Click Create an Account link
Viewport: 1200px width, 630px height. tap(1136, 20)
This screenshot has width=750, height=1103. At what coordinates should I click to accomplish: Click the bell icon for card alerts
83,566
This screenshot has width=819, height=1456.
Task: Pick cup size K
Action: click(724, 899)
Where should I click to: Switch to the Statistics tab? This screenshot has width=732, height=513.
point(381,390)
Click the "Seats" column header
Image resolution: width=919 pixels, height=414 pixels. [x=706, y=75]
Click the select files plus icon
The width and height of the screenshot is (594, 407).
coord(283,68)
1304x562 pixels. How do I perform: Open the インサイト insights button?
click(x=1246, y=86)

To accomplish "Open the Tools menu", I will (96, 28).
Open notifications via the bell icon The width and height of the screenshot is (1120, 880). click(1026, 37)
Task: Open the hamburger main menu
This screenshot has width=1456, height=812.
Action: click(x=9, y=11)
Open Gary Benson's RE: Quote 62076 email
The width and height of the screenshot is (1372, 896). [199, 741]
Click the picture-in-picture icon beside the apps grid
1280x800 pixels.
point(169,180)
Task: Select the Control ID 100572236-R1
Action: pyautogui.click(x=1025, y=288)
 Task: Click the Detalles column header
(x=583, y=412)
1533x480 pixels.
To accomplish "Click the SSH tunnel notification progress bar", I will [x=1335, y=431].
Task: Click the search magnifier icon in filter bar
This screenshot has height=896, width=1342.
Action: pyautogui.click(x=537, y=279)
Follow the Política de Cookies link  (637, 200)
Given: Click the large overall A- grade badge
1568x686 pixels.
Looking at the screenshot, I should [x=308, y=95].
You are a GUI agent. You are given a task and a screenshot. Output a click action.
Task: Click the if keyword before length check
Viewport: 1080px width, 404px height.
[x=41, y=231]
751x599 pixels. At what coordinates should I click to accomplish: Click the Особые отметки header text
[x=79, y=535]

*Task to complete*.
Transcribe the data in full, keeping every detail.

*Answer box*.
Click Create an Account link
Viewport: 1200px width, 630px height. tap(1136, 20)
This screenshot has width=750, height=1103. At what coordinates should I click to accomplish: Click the bell icon for card alerts
83,566
This screenshot has width=819, height=1456.
Task: Pick cup size K
Action: click(724, 899)
Where should I click to: Switch to the Statistics tab? This screenshot has width=732, height=513.
point(381,390)
Click the "Seats" column header
Image resolution: width=919 pixels, height=414 pixels. [x=706, y=75]
Click the select files plus icon
The width and height of the screenshot is (594, 407).
coord(283,68)
1304x562 pixels. How do I perform: Open the インサイト insights button?
click(x=1246, y=86)

To accomplish "Open the Tools menu", I will (96, 28).
Open notifications via the bell icon The width and height of the screenshot is (1120, 880). click(1026, 37)
Task: Open the hamburger main menu
This screenshot has width=1456, height=812.
Action: click(x=9, y=11)
Open Gary Benson's RE: Quote 62076 email
The width and height of the screenshot is (1372, 896). [199, 741]
Click the picture-in-picture icon beside the apps grid
1280x800 pixels.
point(169,180)
Task: Select the Control ID 100572236-R1
Action: pyautogui.click(x=1025, y=288)
 Task: Click the Detalles column header
(x=583, y=412)
1533x480 pixels.
To accomplish "Click the SSH tunnel notification progress bar", I will [x=1335, y=431].
Task: Click the search magnifier icon in filter bar
This screenshot has height=896, width=1342.
Action: pyautogui.click(x=537, y=279)
Follow the Política de Cookies link  (637, 200)
Given: Click the large overall A- grade badge
1568x686 pixels.
Looking at the screenshot, I should [x=308, y=95].
You are a GUI agent. You are given a task and a screenshot. Output a click action.
Task: Click the if keyword before length check
Viewport: 1080px width, 404px height.
[x=41, y=231]
751x599 pixels. At what coordinates should I click to accomplish: Click the Особые отметки header text
[x=79, y=535]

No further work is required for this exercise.